Sensorial Superpowers

Young children are in a powerful process of creating an understanding of their world and where they fit in. To do this, they rely upon their senses as an interface to the world. Everything that comes into young children’s minds comes through their senses.

During the first few years of life, children are absorbing sensory input without any discrimination. Then around age two-and-a-half to age three, children begin to bring images from their subconscious into their consciousness. They begin to work with these images and in the process embark on an important journey of building their intelligence.

The Sensorial Materials

To support this development, Montessori programs offer carefully designed sensorial materials.

that follow a formal, systematic approach. The materials isolate each sensorial quality and offer children what Dr. Maria Montessori called the “keys to the world.” In addition, the sensorial materials support children’s classification of impressions and lead to clear levels of conscious discrimination. If children have these experiences in the formative period of brain development, they establish a foundation for a lifetime of order and precision, as well as logical, reasoned thinking.

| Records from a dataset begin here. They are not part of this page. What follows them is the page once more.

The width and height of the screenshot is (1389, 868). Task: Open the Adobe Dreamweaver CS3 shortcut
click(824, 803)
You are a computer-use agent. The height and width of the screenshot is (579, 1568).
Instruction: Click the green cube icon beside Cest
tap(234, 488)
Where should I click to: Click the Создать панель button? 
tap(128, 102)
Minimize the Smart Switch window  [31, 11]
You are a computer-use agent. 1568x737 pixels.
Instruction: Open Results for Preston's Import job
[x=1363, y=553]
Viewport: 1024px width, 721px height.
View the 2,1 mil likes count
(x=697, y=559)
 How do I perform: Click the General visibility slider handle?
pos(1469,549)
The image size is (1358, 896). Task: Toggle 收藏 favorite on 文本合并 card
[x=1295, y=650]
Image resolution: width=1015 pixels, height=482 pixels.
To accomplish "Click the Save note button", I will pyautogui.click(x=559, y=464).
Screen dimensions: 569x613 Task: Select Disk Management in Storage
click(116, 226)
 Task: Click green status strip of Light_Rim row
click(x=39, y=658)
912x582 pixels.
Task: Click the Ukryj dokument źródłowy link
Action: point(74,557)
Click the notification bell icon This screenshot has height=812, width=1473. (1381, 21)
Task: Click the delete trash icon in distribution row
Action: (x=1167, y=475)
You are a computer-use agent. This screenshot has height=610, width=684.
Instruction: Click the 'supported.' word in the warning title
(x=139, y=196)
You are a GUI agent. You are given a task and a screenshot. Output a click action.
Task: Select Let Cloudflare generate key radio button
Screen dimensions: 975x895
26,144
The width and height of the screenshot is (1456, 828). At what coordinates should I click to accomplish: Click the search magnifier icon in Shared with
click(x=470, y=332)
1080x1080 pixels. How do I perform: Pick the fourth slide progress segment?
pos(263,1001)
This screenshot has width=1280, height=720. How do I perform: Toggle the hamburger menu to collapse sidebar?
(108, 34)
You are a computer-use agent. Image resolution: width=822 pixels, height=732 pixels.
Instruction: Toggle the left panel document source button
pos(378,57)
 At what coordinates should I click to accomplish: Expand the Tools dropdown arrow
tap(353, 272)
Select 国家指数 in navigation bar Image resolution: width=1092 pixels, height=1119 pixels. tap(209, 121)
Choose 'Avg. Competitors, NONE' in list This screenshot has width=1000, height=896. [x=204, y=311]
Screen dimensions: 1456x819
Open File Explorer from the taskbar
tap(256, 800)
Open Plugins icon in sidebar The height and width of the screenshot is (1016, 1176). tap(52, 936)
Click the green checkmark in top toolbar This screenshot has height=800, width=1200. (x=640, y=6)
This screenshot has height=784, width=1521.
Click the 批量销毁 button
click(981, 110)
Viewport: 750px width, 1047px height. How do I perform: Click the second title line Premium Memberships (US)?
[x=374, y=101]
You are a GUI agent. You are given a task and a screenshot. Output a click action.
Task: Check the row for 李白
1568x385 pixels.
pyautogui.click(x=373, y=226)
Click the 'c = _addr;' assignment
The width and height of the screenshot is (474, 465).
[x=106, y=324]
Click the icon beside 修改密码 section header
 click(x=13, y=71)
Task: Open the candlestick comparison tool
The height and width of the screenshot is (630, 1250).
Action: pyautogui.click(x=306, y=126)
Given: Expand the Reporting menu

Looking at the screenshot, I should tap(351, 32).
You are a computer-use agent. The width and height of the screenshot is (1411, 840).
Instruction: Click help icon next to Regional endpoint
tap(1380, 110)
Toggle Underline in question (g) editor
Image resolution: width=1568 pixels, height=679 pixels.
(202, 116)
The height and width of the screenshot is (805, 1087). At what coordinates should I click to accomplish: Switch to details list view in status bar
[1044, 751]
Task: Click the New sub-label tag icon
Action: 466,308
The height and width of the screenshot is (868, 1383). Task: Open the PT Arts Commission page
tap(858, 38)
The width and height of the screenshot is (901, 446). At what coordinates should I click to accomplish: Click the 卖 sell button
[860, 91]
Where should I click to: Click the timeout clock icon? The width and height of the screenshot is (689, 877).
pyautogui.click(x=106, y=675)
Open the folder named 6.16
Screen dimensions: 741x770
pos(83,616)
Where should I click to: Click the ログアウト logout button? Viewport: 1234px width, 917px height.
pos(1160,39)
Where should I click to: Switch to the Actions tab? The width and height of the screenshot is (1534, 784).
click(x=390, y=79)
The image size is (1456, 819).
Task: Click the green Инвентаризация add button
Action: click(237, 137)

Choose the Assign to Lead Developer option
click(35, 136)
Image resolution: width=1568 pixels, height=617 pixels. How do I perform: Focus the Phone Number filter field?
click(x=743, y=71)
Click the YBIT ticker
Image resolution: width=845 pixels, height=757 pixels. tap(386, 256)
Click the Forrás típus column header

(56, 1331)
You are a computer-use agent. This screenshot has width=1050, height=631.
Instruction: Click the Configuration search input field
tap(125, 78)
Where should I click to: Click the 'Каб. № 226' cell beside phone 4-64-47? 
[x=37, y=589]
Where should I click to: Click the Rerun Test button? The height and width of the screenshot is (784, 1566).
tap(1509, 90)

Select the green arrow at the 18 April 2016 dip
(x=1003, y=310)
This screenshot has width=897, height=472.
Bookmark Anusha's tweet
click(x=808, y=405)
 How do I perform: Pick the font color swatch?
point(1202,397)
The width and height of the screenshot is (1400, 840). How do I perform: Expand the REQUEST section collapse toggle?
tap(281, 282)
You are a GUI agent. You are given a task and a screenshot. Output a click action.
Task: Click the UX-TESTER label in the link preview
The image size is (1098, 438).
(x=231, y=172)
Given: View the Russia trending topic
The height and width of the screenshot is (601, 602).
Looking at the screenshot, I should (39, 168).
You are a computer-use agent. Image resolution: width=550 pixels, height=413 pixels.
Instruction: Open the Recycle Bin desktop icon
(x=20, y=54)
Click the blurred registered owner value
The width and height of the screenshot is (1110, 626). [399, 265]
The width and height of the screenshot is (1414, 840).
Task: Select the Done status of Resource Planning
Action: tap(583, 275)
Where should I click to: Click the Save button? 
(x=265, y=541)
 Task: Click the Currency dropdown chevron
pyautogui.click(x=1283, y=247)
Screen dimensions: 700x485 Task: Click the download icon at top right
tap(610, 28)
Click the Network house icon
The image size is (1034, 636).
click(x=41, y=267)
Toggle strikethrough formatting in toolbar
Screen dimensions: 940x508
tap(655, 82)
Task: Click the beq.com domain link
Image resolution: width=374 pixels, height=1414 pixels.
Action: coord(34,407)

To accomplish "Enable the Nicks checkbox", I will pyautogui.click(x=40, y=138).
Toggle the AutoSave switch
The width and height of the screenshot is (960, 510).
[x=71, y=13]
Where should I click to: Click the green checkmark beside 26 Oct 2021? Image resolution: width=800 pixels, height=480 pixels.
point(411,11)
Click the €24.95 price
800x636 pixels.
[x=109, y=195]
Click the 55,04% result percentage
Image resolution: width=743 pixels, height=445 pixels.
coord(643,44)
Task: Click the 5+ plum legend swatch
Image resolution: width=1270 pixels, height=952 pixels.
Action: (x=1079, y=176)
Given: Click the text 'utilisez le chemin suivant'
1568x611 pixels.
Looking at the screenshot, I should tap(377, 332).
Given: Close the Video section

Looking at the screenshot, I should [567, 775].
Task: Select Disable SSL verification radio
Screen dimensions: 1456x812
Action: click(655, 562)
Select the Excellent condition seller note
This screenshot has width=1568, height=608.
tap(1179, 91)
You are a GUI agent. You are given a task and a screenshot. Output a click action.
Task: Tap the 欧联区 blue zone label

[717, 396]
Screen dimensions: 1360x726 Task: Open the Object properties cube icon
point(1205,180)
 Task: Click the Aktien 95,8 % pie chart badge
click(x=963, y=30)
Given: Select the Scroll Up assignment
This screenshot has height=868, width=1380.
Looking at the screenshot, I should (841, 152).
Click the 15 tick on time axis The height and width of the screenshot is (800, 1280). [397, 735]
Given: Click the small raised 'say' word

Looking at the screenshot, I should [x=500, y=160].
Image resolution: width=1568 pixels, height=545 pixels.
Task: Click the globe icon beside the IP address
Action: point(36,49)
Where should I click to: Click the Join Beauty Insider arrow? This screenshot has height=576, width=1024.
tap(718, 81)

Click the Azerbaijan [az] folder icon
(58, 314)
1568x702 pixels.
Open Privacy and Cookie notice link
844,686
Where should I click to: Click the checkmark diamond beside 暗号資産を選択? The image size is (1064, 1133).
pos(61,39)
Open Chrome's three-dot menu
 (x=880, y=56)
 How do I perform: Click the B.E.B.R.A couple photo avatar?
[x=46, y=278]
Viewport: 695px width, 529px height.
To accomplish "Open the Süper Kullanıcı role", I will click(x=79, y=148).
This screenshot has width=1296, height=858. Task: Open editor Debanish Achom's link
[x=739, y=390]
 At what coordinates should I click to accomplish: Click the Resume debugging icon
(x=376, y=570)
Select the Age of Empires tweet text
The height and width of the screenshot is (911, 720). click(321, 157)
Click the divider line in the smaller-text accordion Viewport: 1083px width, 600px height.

How do sensorial materials accomplish all of this? Well, they have some really significant purposes!

Sensorial materials support children’s classification and categorization of sensorial impressions.

For young children, the first three years are like collecting impressions and throwing them into a closet. The images or concepts are a bit of a hodge-podge jumble, thus to go in and access what is needed from this unorganized collection can be a challenge. Because this warehouse of impressions doesn’t have order or classification, children need to develop mental organization so their collection of impressions becomes useful.

The sensorial materials help children to classify and categorize all of the impressions they have absorbed and unconsciously stored since birth. When children interact with the sensorial materials, images come out of their unconscious memory and come into working memory. As children use the materials, these impressions become part of their conscious memory. When children become accurate in distinguishing sensorial differences, we give language for the images, which then helps the concepts become fixed in children’s minds.

Children aren’t born with organized brains that have predetermined categories, so this neural organization has to be built up through experience.